Palin's Travels have always been beautifully photographed — and the books of stills by Basil Pao are on a whole other, higher plane altogether — but New Europe looks and feels like the most polished of the bunch on several scales. It even moves more smoothly than its predecessors. If you've seen a single episode of any of Palin's Travels you know the format: Palin gets to a country, meets up with a local and gets led into some amusing and/or culturally revealing situation. Pause to think about production, and it's obvious that Palin isn't just disembarking from the boat or train or whatver, running across random fascinating, unusual people all on his lonesone and getting invited into their lives; sure, maybe some were found on the fly, but the vast, vast majority of the meetings were surely prearranged in fine-grained detail by the BBC.
And to be fair, Palin and co. aren't trying to pull the wool over anyone's eyes. What the viewer sees is one middle-aged Englishman trotting from place to foreign place, mingling with the natives and participating in all manner of conversation, commerce and ritual. What the viewer does not see, but what couldn't very well be absent, are all the guys with the cameras, the microphones, the extra digital video cassettes or discs or drives or whatever, the director or directors, the assistant director or directors, the itinerary guy, the financial guy, the logistics guy, the grunts, the interns, the ghost of John Reith and, of course, the bond company stooge. (Let's not even go into how much luggage they all must have.) And of course, they're not just standing around shooting what Palin says and does, either: they're getting angles, coverage, multiple takes. They're on their own paddle boat while Palin's on his. They're individually micing everyone he speaks to. It sounds like a whole lot of... work.

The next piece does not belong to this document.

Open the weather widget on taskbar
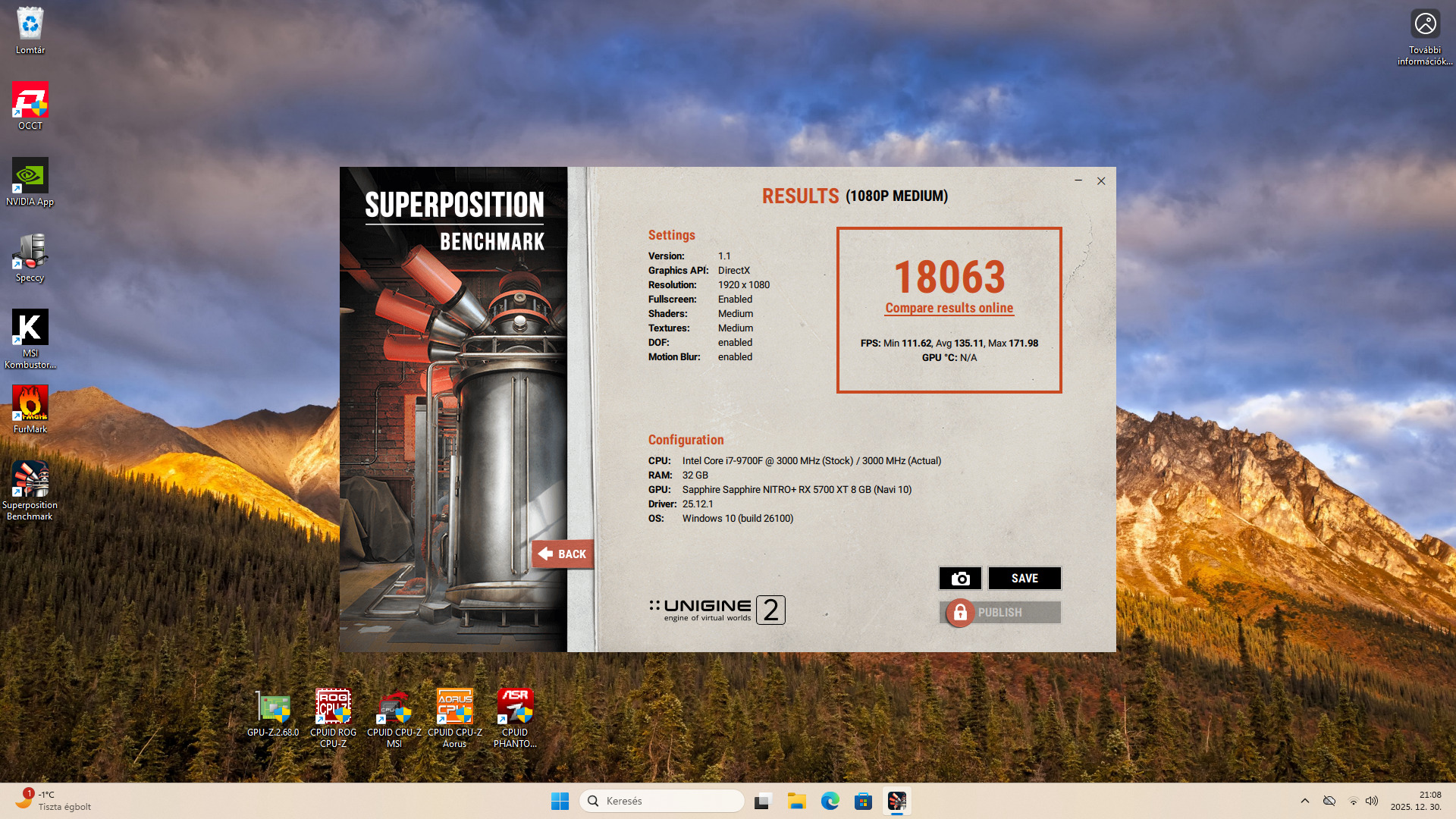[x=53, y=801]
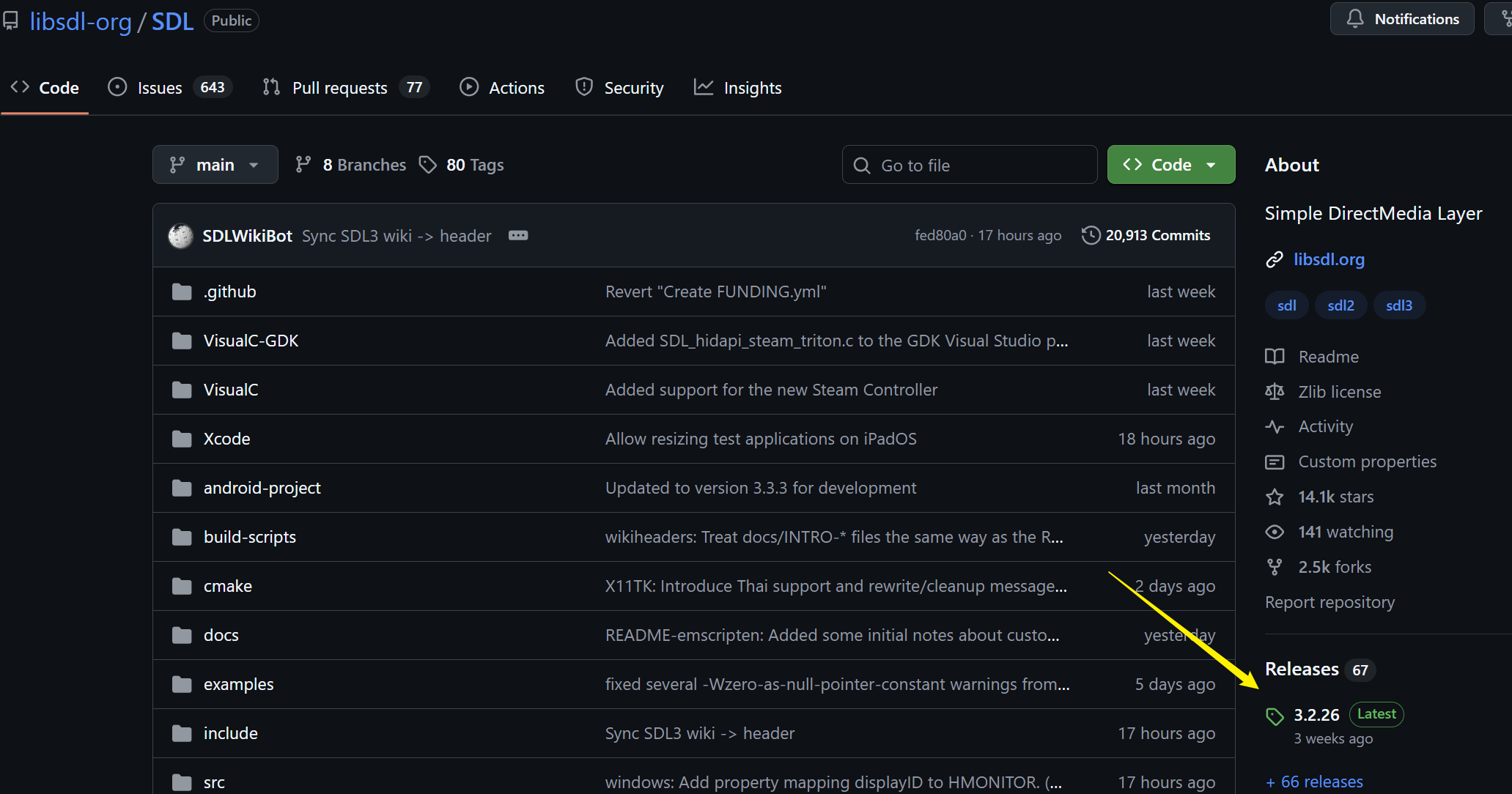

I'm making it sound as if I've finally become fed up with the artifice of it all and am maybe about to kick Palin's Travel's to the curb, but no; I like the shows as much as ever. Maybe more. Some viewers might have a kneejerk negative reaction to slickness and orchestration, but c'mon — this is the best damn slickness and orchestration around. It's not slickness and orchestration in the name of banality; it's slickness and orchestration in the name of aesthetically awesome, information-packed entertainment. And who more appropriate than Palin to host it? The formula has been and remains near-perfect, so you won't hear me calling for a shake-up.